For 5 days, we treated patients in Marigot. After that, we treated patients for another 5 days in Cayes-Jacmel, a town 30 minutes outside Jacmel. Sometimes we treated our own men too. It was hot, especially at the second site, and in their ACUs, those men sweated a lot. Even I was drinking 4 or 5 bottles of water every day and only peeing twice during the work day. It was easy to get busy, forget to drink, and suddenly start feeling very woozy.
The soldiers delivered food donations to the Marigot school.
In addition to the work inside our treatment sites, every day, groups would go out on Operation TapTap to deworm and distribute vitamins. Sometimes they went to the market or a busy street; other times they went to schools. On our last day, the team dewormed over 600 children at the local elementary school.
It rained almost every afternoon at 2:30 in Marigot. In seconds the courtyard would be soaked and the rooms would be too dark to work in. We would gather up boxes of meds and go into the tent where the remaining patients were gathered and do simple treatments there. Everyone else was in Army boots; I was in sandals. When the mud and rain got too bad, I would just take them off and work barefoot. The men had already been giving me a hard time about my blue toe nails, but the bare feet were just too much. I will never live that down.

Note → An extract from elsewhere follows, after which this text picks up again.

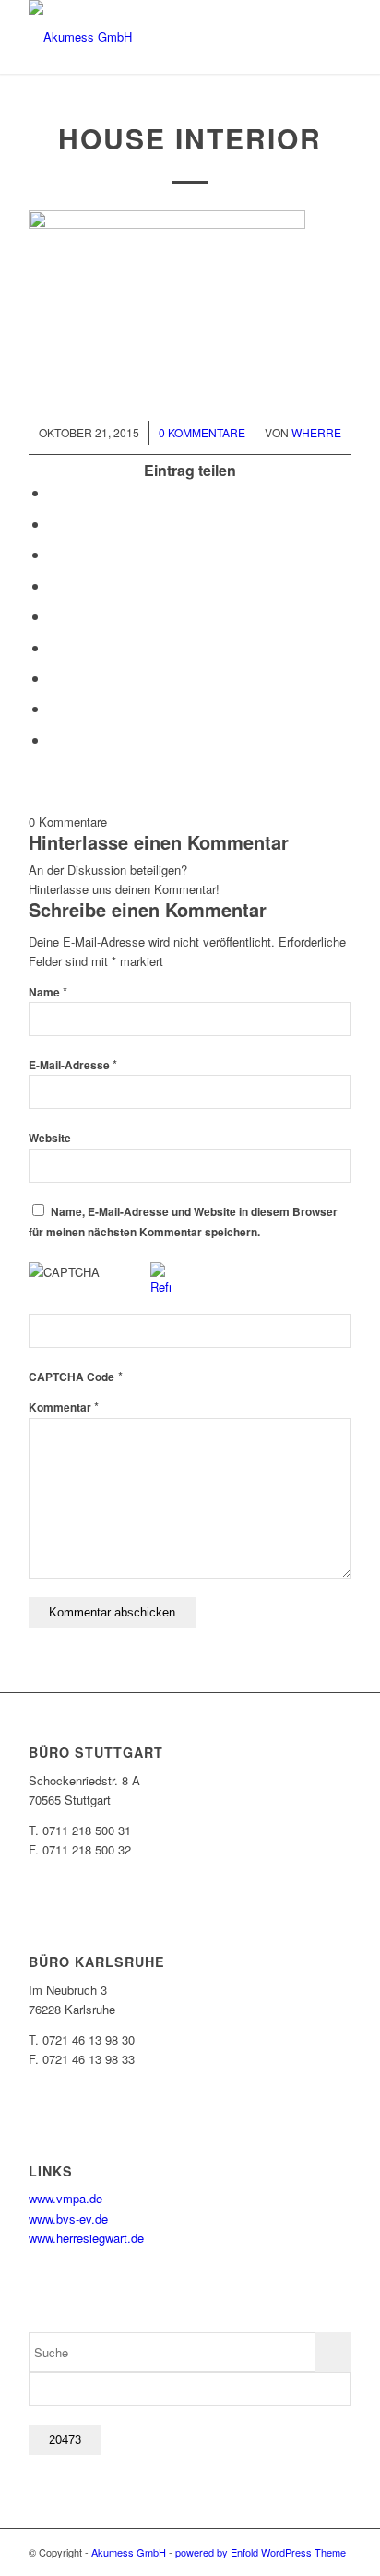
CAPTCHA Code (71, 1377)
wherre (316, 432)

Word spread about the clinic. Each day, the line outside the school in Marigot and the clinic in Cayes-Jacmel got longer and longer. Fortunately, we had an excellent crew of US Force Protection, Haitian police, Haitian coast guard, and Haitian CIMO (like SWAT) who kept the crowd well managed and riot-free.

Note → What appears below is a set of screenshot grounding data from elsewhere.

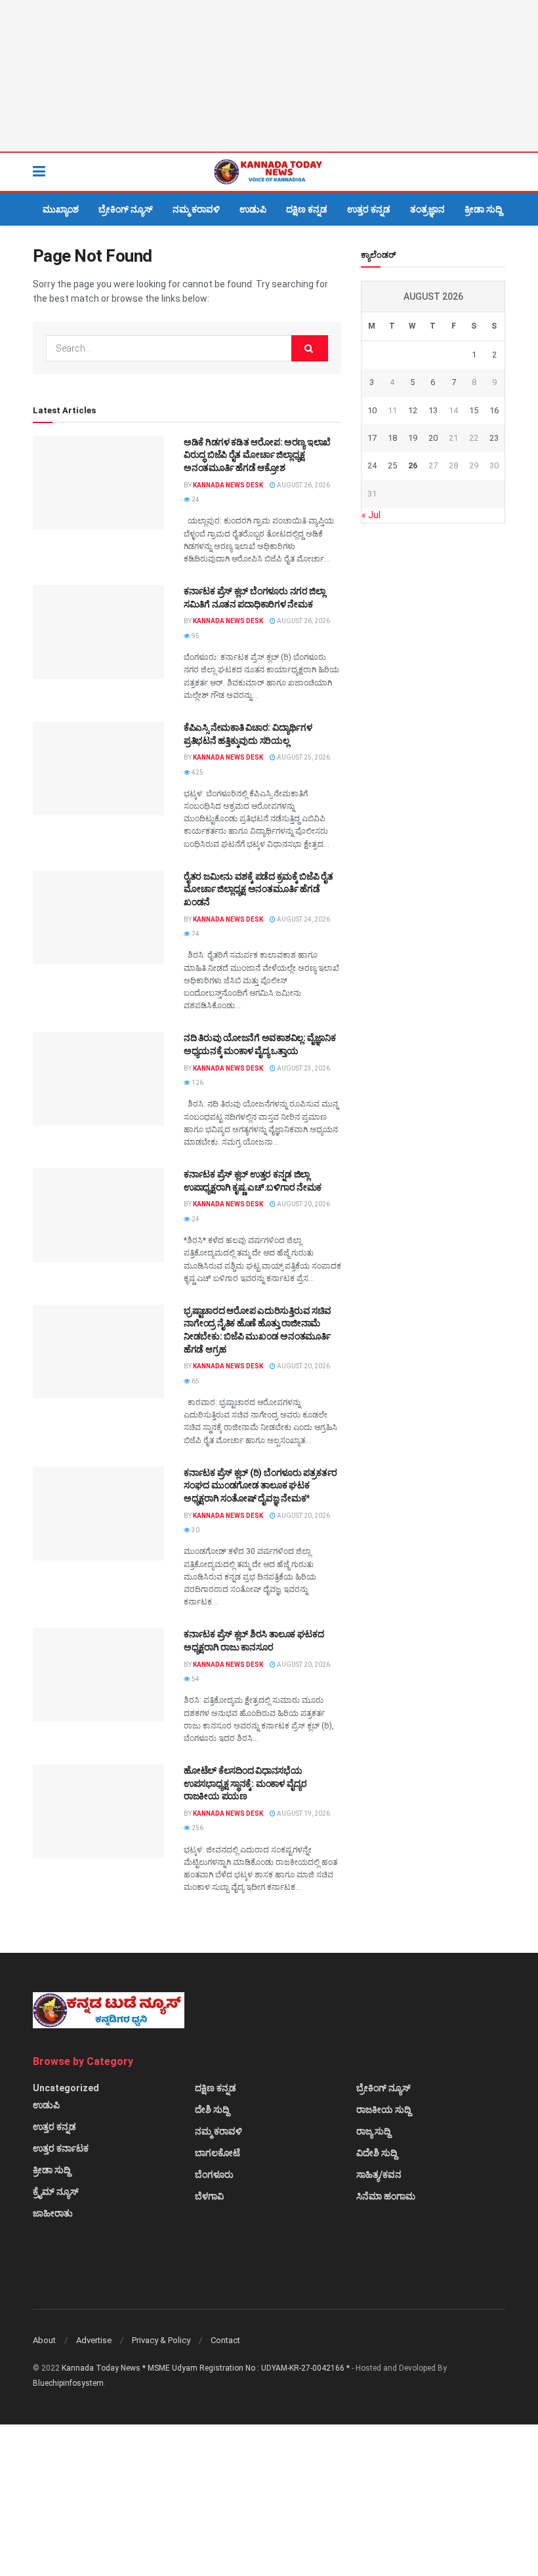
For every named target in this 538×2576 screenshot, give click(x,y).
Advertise (94, 2340)
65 (194, 1381)
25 (392, 465)
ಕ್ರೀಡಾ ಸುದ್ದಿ (483, 209)
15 (473, 410)
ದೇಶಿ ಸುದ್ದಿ (212, 2109)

I got to do a little of everything: translating, treating patients myself, firing 3 translators who could not speak English (why did we let them come in the first place I wonder?), arranging to get new volunteers, and finding a way to get a shipment of surgical materials and additional drugs from Dr Pitman's office in Virginia to Jacmel. I was given a mulitude of surgical referrals every day, mostly cataracts and glaucoma, but also one baby with spina bifida and a teenage girl with a burn contracture. Many patients needed treatment for hypertension but we didn't have the drugs in our pharmacy; I taught the soldiers how to write prescriptions for patients to get the drugs in local pharmacies. The drugs were labeled in Spanish instead of French or Creole; I showed the soldiers the dot system of explaining how to take a medication. A little girl was brought in who had been seizing for 3 hours; I got the drugs we needed to stop the seizure and arranged for transport to the hospital. A family with several children suffering from kwashiokor arrived; I sent a driver out to buy a tray of eggs for them. We started to run out of gloves and scalpel blades; I sent a Force Protection officer and a driver to the hospital in Jacmel to get us more. The docs liked to keep candy on hand for the little children; when they ran out, I went down the street and bought more. A mother was asked to bring her son back in two days for follow-up on his pickaxe wound; the docs brought me in to speak to her and to give her the funds she would need to make sure they could come back. It seemed like every day, I was sticking my hand in Colonel Hershey's wallet and taking out more Haitian cash.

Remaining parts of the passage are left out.